### WHAT IS BEING ASKED:
Which sections of the Merger Agreement does the stockholder support agreement excerpt below cite by number?

AGREEMENT
NOW, THEREFORE, in consideration of the foregoing and the mutual agreements contained herein, and intending to be legally bound hereby, the parties hereto hereby agree as follows:
ARTICLE I
STOCKHOLDER SUPPORT AGREEMENT; COVENANTS
Section 1.1 Compliance with Merger Agreement. Each Stockholder hereby acknowledges that it has read the Merger Agreement and this Agreement and has had the opportunity to consult with its tax and legal advisors. Each Stockholder shall be bound by and comply with Sections 6.5 (Acquisition Proposals) and 11.12 (Publicity) of the Merger Agreement (and any relevant definitions contained in any such Sections) to the same extent as such provisions apply to the Company as if such Stockholder was an original signatory to the Merger Agreement with respect to such provisions.
Section 1.2 No Transfer. During the period commencing on the date hereof and ending on the earlier to occur of (a) the Effective Time, and (b) such date and time as the Merger Agreement shall be terminated in accordance with Section 10.1 thereof (the earlier of clause (a) and (b) being the “Expiration Time”), except as expressly contemplated by the Merger Agreement or with the prior written consent of Acquiror, each Stockholder shall not (i) sell, offer to sell, contract or agree to sell, transfer (including by operation of law), hypothecate, pledge, grant any option to purchase or otherwise dispose of or agree to dispose of, directly or indirectly, any Subject Securities or (ii) enter into any swap or other arrangement that transfers to another, in whole or in part, any of the economic consequences of ownership of any Subject Securities (clauses (i) and (ii) collectively, a “Transfer”) or (iii) take any action in furtherance of any of the matters described in the foregoing clauses (i) and (ii); provided, however, that the foregoing shall not apply to (x) any Transfer to a Stockholder’s Affiliates, provided that such transferee agrees in a written agreement to be bound by this Agreement prior to the occurrence of such Transfer or (y) any other Stockholder that is party to this Agreement.

### COLLECTED MATERIAL:
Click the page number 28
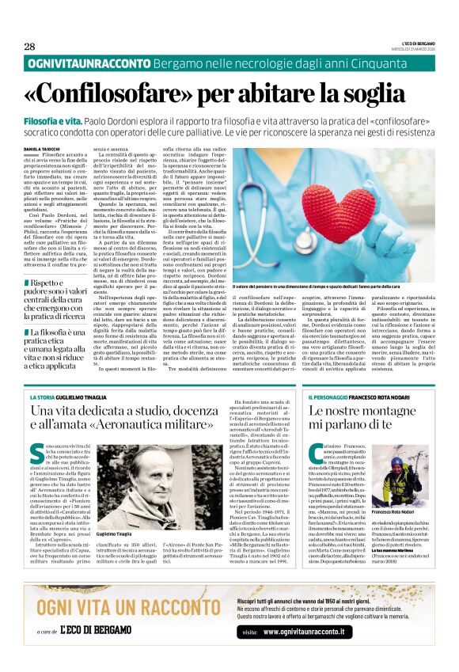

### EXERCISE RESPONSE:
Section 6.5 (Acquisition Proposals)
Section 11.12 (Publicity)
Section 10.1